Paul and Josh look at some independent viewpoints that address this:
Nowhere does the Bible explicitly teach this combination of assertions. It may, nevertheless, be claimed that the doctrine of the Trinity is a profoundly appropriate interpretation of the biblical witness to God in the light of the ministry, death and resurrection-exaltation of Jesus—the ‘Christ event’.New Bible Dictionary, p.1209
Though “trinity” is a second-century term found nowhere in the Bible, and the Scriptures present no finished trinitarian statement, the New Testament does contain most of the building materials for later doctrine.The International Standard Bible Encyclopedia, Revised, 4, p.914
So it seems generally recognised that the doctrine of the Trinity is post-Biblical, but is seen as an “appropriate interpretation” of the raw materials, i.e. the ideas contained in the Scriptures. Paul and Josh consider the possibility that the Unitarian viewpoint is an alternative “appropriate interpretation” which uses the same raw materials.
Three key questions
Josh and Paul identify three key questions that early Christianity grappled with as part of formulating the post-Biblical concept of the Trinity. These are each discussed alongside a Unitarian perspective on the questions.
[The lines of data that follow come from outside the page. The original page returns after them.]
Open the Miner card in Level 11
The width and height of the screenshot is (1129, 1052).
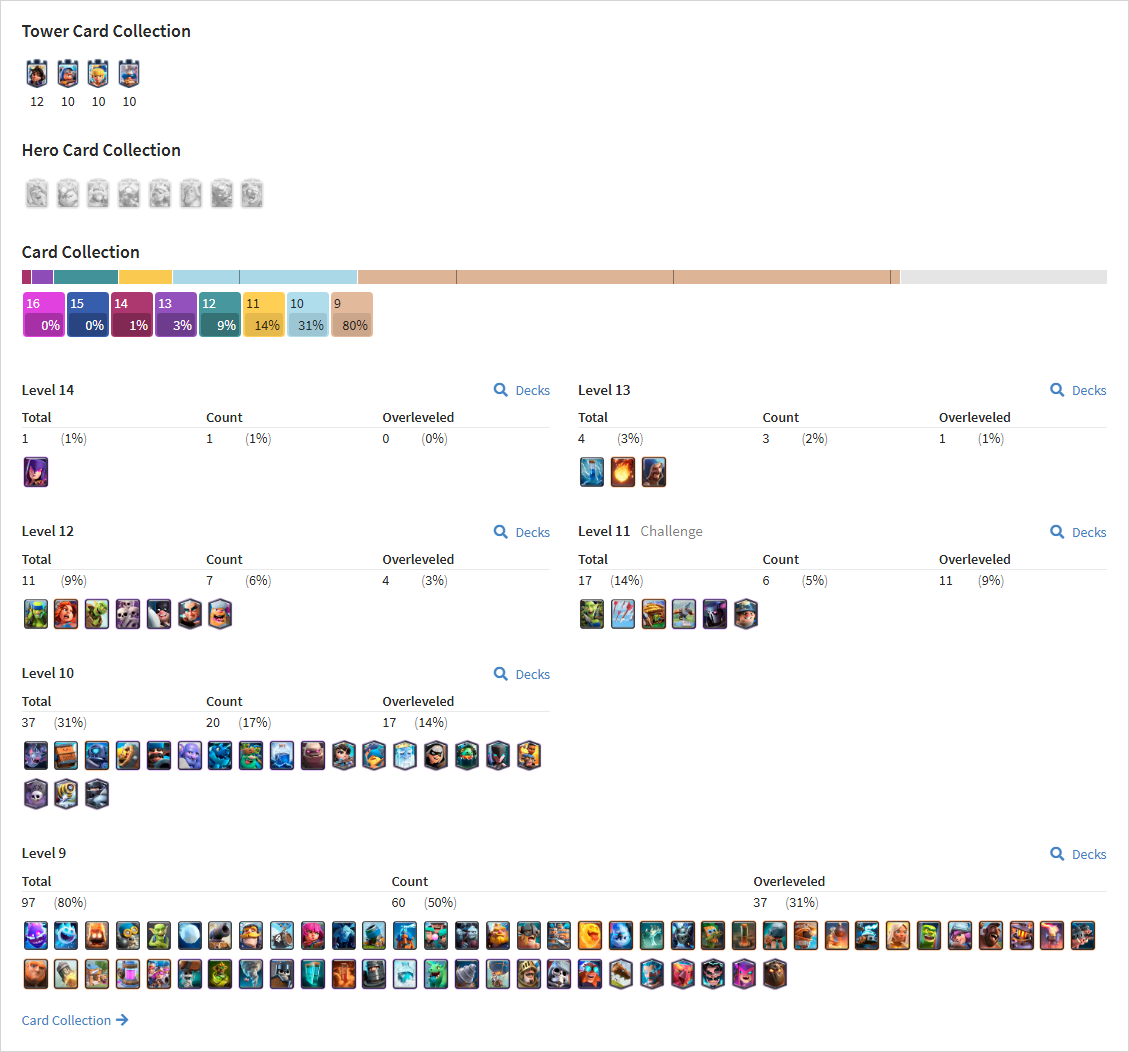pyautogui.click(x=746, y=614)
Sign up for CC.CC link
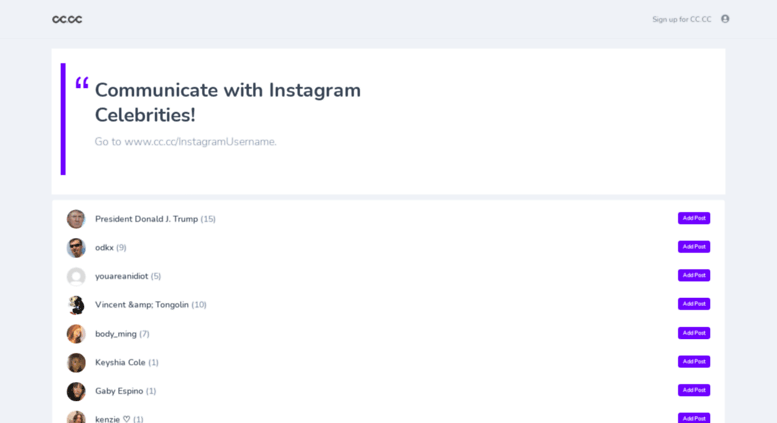Screen dimensions: 777x423 [681, 19]
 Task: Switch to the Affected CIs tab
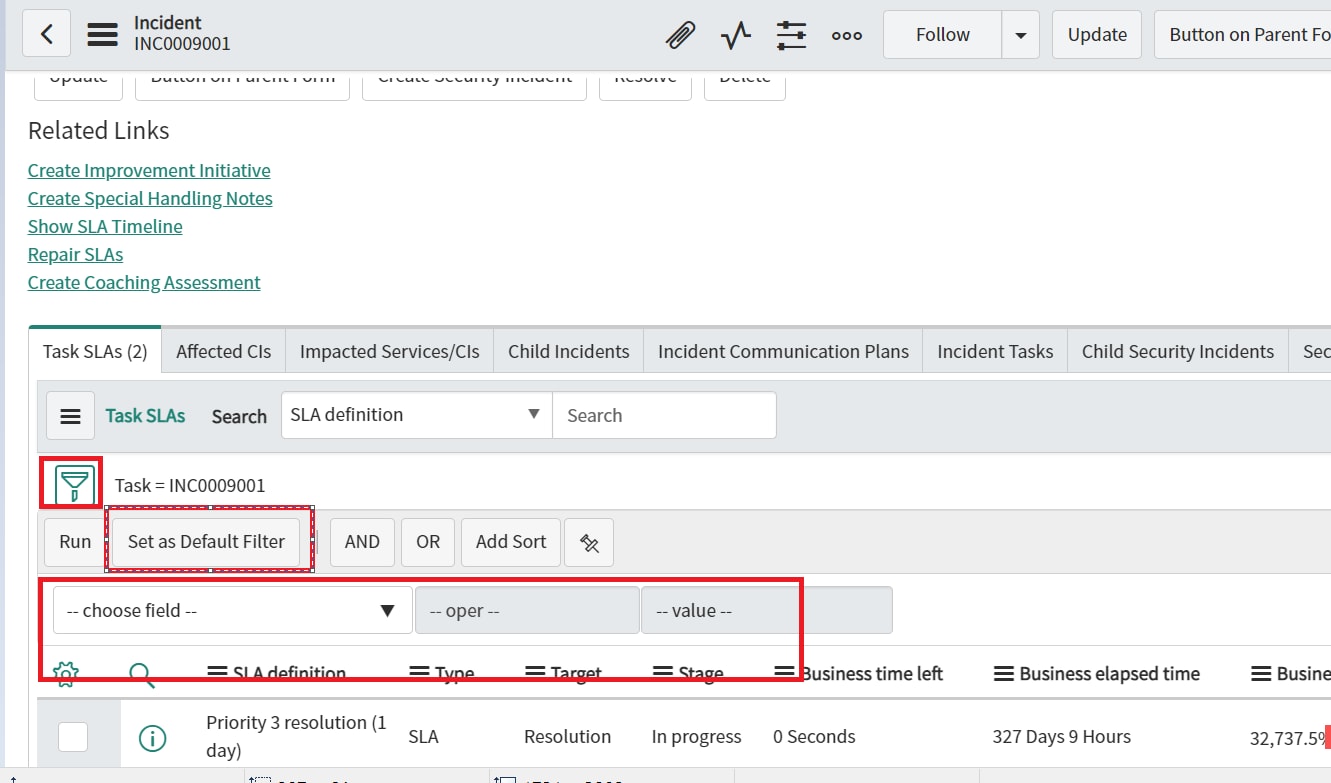[222, 351]
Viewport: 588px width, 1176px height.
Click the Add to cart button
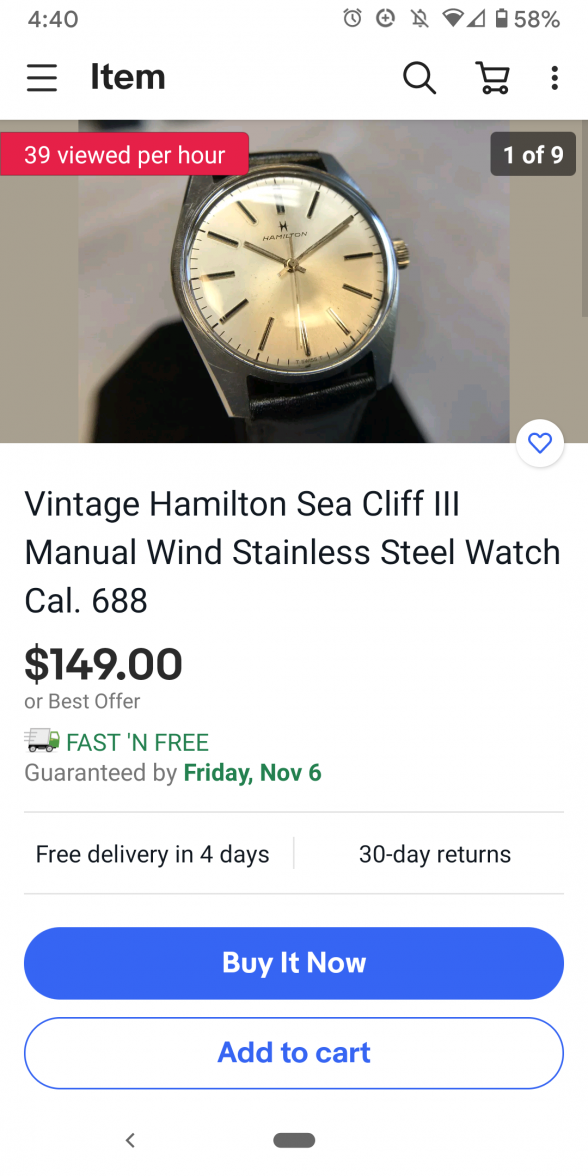[294, 1053]
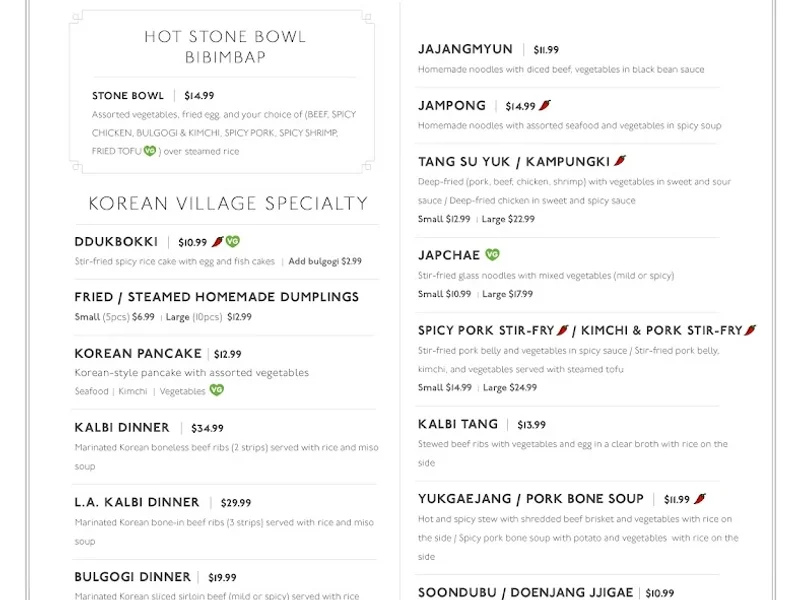Screen dimensions: 800x600
Task: Click the chili pepper icon beside Jampong
Action: pyautogui.click(x=545, y=106)
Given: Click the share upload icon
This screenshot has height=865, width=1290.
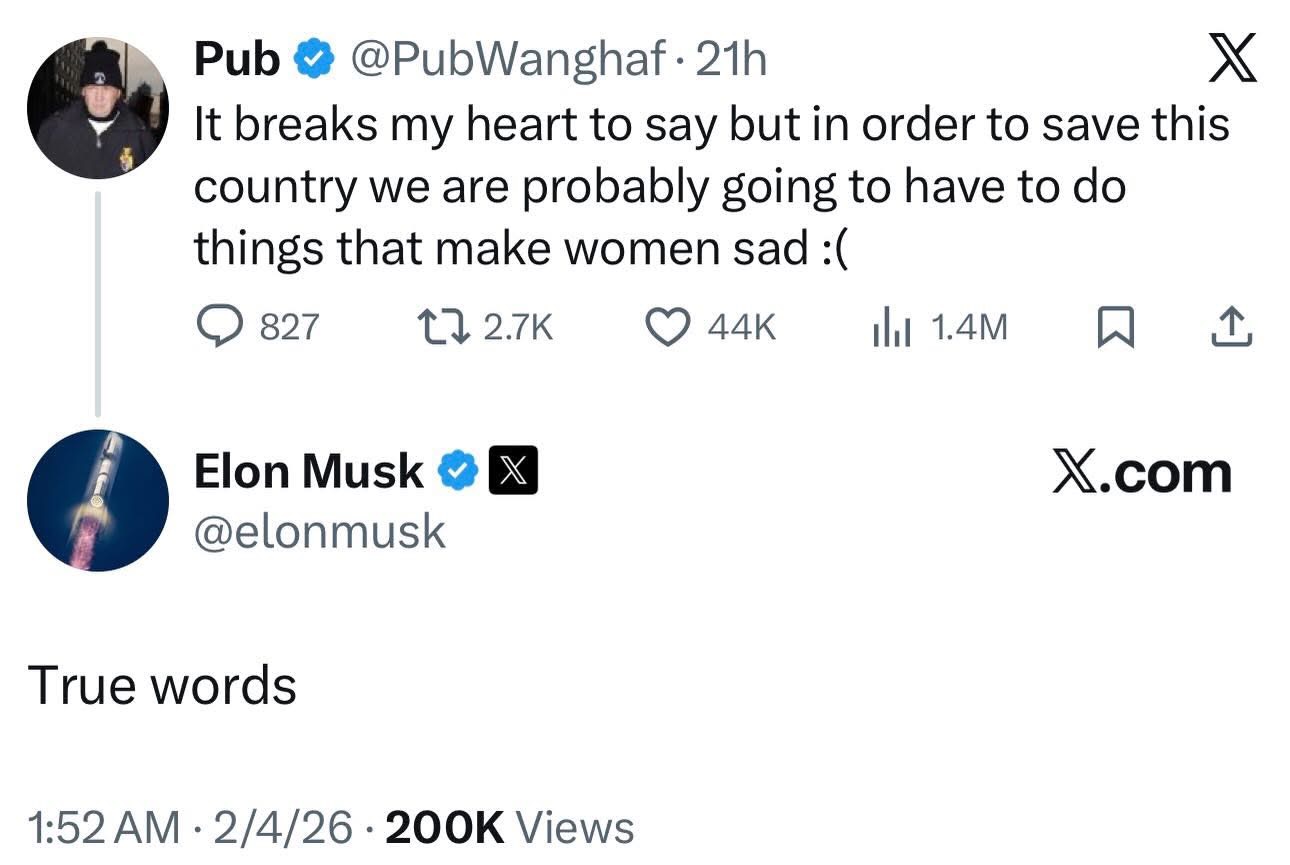Looking at the screenshot, I should pyautogui.click(x=1230, y=326).
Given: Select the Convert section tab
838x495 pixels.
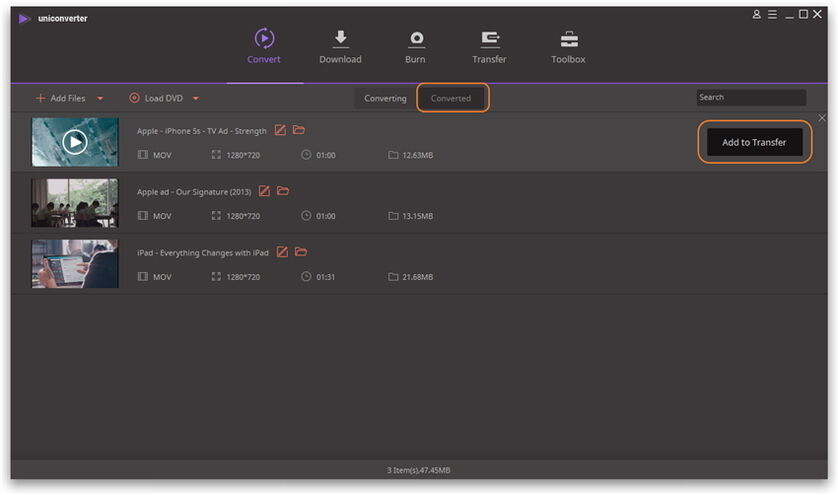Looking at the screenshot, I should pos(264,45).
- Did Jesus exist before his birth?
- Did Jesus perform creation?
- Is Jesus called God and given Divine attributes?
In each case, Paul and Josh look at the key scriptural references involved (John 1:1, Colossians 1:15 and Hebrews 1:1-8). They consider how the Trinitarian and Unitarian viewpoints might be derived from each passage. In particular they note the historical situation of Christians living in a world steeped in Greek philosophy which assumed that a distant, transcendent God could not also interact directly with his material creation. The challenge is posed: did Christianity try to use Scripture to answer a Greek philosophical question which actually didn’t need answering? Was it because early Christians sought to defend their position using concepts from Greek philosophy that paved the way for post-Biblical Trinitarian formulas?
We recognise that this is only the beginning of a broader discussion and we hope this episode lays the groundwork for future conversations thinking about the Trinity and how we see the Biblical Unitarian position as a valid part of the history of theology and Christianity.